TEXT UNDER STUDY:
——

A shrinking labor force and more low-wage jobs are driving factors in NC’s lower unemployment rate.
RALEIGH (June 21, 2013) – Despite a superficial improvement in North Carolina’s unemployment rate, the state’s jobs picture is still cause for concern, says an economic analyst after viewing new numbers released by the N.C. Division of Employment Security today.
More than 1,400 workers dropped out of the labor force last month, while only 1,000 unemployed workers found jobs, suggesting that the biggest factor in the state’s dropping unemployment is simply unemployed workers dropping out of the workforce, rather than genuine job creation. Even more troubling, the total number of employed people in North Carolina is at the lowest levels since November 2012, suggesting that North Carolina's economy is continuing to struggle in generating long-term sustainable job creation.
When combined with the 20,000 workers who dropped out of the labor force in April, the result of these changes is that the state’s labor force is now at the lowest level since August 2012, erasing almost 9 months worth of gains.
“Although today’s report provides some superficial good news, it’s not quite as good as it first appears,” said Allan Freyer, policy analyst with the Budget & Tax Center. “While we have experienced some genuine—if minor—job creation over the last year, the biggest factor driving this spring’s big drops in the unemployment rate is the fact that jobless folks are giving up on finding work and dropping out of the labor force, rather than because we are experiencing sustainable long-term job creation.”
Additionally, although the unemployment rate dropped from 8.9 to 8.8 percent in May, about three-fifths of this improvement is due to a mathematical quirk in how the Bureau of Labor Statistics calculates the jobless rate. This rate is determined by dividing the number of unemployed workers who are looking for work by the number of workers in the labor force.

——

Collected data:

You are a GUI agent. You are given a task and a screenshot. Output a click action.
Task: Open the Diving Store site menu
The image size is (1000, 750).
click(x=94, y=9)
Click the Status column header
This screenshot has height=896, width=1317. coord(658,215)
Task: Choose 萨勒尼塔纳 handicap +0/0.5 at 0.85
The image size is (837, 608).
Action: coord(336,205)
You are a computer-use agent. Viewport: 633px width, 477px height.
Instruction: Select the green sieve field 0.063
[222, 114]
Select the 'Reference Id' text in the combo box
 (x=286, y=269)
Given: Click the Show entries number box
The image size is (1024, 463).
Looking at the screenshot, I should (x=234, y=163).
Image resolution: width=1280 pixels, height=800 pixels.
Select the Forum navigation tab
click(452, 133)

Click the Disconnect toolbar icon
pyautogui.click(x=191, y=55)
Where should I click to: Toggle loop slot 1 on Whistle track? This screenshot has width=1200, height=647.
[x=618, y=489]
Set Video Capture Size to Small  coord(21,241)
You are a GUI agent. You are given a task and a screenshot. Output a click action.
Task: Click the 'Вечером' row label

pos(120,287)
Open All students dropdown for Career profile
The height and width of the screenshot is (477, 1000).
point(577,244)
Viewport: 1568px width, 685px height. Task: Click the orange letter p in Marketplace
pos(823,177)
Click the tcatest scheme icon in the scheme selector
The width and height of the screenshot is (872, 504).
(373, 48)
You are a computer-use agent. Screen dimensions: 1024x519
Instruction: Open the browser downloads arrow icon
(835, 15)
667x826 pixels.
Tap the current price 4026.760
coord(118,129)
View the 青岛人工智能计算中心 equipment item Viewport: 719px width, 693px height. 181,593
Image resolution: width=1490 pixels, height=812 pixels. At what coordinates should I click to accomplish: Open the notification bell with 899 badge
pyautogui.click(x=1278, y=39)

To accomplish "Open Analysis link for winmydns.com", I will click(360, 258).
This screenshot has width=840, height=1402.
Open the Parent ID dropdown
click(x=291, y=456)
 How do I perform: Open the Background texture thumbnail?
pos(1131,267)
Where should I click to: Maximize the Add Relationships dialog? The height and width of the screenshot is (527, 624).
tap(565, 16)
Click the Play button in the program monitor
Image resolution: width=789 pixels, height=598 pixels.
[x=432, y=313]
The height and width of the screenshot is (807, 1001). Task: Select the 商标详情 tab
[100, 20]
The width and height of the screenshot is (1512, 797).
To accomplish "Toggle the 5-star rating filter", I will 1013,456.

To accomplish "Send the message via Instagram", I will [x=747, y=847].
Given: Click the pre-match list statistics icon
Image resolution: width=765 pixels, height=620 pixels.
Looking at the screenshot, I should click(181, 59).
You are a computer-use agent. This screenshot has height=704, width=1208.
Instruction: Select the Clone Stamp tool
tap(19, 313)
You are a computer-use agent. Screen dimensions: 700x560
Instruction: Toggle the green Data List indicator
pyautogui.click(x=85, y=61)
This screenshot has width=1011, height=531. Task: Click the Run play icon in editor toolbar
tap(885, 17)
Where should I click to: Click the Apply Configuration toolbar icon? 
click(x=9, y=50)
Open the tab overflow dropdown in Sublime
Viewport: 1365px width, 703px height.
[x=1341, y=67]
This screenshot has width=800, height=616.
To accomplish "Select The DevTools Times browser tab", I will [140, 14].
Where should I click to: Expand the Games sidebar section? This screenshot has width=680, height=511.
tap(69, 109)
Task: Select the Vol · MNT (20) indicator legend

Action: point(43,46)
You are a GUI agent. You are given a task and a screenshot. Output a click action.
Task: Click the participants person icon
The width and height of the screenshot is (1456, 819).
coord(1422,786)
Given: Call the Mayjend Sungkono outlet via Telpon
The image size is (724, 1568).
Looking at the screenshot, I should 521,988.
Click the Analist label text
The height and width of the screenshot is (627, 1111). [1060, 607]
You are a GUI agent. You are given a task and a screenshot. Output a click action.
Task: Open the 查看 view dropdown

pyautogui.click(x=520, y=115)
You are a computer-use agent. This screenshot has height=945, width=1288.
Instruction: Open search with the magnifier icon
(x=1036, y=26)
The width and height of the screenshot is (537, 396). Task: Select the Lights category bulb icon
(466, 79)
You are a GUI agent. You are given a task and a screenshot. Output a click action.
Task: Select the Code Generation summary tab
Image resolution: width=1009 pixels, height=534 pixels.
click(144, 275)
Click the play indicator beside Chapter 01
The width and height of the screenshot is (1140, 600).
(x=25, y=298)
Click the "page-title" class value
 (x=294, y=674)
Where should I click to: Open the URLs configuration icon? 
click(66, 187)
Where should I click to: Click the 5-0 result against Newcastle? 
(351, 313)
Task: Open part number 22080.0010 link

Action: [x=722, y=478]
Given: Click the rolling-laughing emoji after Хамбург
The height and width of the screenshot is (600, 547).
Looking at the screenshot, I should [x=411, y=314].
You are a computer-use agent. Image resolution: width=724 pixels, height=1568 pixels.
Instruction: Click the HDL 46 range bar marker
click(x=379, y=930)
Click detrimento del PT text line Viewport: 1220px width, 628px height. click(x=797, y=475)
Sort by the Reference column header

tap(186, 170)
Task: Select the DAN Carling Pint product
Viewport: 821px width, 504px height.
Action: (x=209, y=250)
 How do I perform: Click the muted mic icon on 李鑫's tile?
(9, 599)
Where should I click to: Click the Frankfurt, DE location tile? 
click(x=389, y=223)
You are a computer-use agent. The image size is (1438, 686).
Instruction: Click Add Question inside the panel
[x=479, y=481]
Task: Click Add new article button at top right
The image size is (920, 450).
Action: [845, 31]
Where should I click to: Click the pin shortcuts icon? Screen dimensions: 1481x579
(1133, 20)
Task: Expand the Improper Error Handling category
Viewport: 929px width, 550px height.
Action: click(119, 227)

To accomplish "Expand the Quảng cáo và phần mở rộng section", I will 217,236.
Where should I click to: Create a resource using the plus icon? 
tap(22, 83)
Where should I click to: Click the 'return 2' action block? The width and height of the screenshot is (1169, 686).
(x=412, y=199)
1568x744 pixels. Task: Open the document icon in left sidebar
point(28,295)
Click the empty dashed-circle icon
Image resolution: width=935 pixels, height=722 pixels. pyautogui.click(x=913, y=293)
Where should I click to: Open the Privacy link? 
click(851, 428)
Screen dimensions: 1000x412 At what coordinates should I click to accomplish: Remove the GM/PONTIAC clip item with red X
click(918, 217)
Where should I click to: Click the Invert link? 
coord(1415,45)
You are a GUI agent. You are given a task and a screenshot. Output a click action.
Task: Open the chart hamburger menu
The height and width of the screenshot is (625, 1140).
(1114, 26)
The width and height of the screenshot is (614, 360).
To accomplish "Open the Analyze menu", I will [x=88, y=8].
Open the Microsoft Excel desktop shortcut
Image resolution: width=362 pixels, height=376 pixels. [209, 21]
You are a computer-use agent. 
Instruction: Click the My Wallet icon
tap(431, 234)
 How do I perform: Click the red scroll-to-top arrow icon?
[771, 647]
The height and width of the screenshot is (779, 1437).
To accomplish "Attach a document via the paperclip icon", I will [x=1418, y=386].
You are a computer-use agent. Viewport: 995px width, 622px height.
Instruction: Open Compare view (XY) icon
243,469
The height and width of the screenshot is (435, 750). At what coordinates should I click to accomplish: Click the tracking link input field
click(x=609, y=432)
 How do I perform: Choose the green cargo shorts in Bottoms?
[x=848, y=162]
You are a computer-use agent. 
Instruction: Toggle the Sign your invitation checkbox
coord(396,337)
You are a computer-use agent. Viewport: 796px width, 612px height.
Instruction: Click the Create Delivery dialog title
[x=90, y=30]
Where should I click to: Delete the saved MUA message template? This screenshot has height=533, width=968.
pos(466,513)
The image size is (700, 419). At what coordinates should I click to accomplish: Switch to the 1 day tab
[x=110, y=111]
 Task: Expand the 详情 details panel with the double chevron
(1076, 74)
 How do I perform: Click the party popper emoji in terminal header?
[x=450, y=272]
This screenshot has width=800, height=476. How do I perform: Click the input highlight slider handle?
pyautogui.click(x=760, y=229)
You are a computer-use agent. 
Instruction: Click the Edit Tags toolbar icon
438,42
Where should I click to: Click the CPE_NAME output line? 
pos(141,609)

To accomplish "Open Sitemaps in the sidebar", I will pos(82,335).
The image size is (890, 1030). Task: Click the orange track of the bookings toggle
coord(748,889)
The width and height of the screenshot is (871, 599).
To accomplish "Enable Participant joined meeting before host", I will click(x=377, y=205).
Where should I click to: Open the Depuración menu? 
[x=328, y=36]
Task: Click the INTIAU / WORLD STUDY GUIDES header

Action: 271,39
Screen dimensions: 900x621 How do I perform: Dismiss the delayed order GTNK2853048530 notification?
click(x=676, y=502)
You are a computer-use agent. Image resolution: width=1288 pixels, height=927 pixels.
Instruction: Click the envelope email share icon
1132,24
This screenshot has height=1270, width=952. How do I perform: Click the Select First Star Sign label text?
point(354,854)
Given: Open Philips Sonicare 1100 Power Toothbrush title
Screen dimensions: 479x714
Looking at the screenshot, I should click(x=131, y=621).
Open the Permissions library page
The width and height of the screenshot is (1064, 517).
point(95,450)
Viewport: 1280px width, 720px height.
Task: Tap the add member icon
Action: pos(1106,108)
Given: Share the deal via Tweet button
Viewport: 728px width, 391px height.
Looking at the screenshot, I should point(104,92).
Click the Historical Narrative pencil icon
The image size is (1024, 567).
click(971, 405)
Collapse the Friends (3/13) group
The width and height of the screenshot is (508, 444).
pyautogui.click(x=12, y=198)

——

ASSIGNMENT A: In the North Carolina jobs article, turn the paragraph that begins "More than 1,400 workers dropped out" into a short bulleted list that keeps its main facts.
ASSIGNMENT B: Pick up the North Carolina jobs article after its last sentence and keep writing.

WRITTEN ANSWER A:
- More than 1,400 workers left the labor force last month, while only 1,000 unemployed workers found jobs.
- This suggests the state's falling unemployment comes mostly from unemployed workers leaving the workforce, not from real job creation.
- The total number of employed people in North Carolina is at its lowest level since November 2012.
- This suggests the state's economy is still struggling to create long-term, sustainable jobs.

WRITTEN ANSWER B:
Given that the labor force contracted by 1,400 while just 1,000 unemployed workers found jobs at the same time, it appears that the 2,400 drop in the number of unemployed workers is largely the result of jobless workers becoming discouraged—giving up on looking for work and dropping out of the labor force altogether. As a result, this makes the unemployment rate look lower than it actually is.
Another major cause for concern: the state’s fastest growing industry pays the lowest wages. Over the last year, Leisure and Hospitality Services grew by 25,200 jobs, accounting for almost half of the total employment growth in the state. Unfortunately, this industry pays $8.30 an hour, more than $12 below the statewide average—suggesting that the state’s growth opportunities are in ultra-low wage jobs.
“Today’s jobs report makes it clear that the majority of all job creation is occurring in industries that don’t pay a living wage,” said Freyer. “It’s hard to see how the state’s economy can continue to improve without significant income growth to support consumer spending at local businesses.”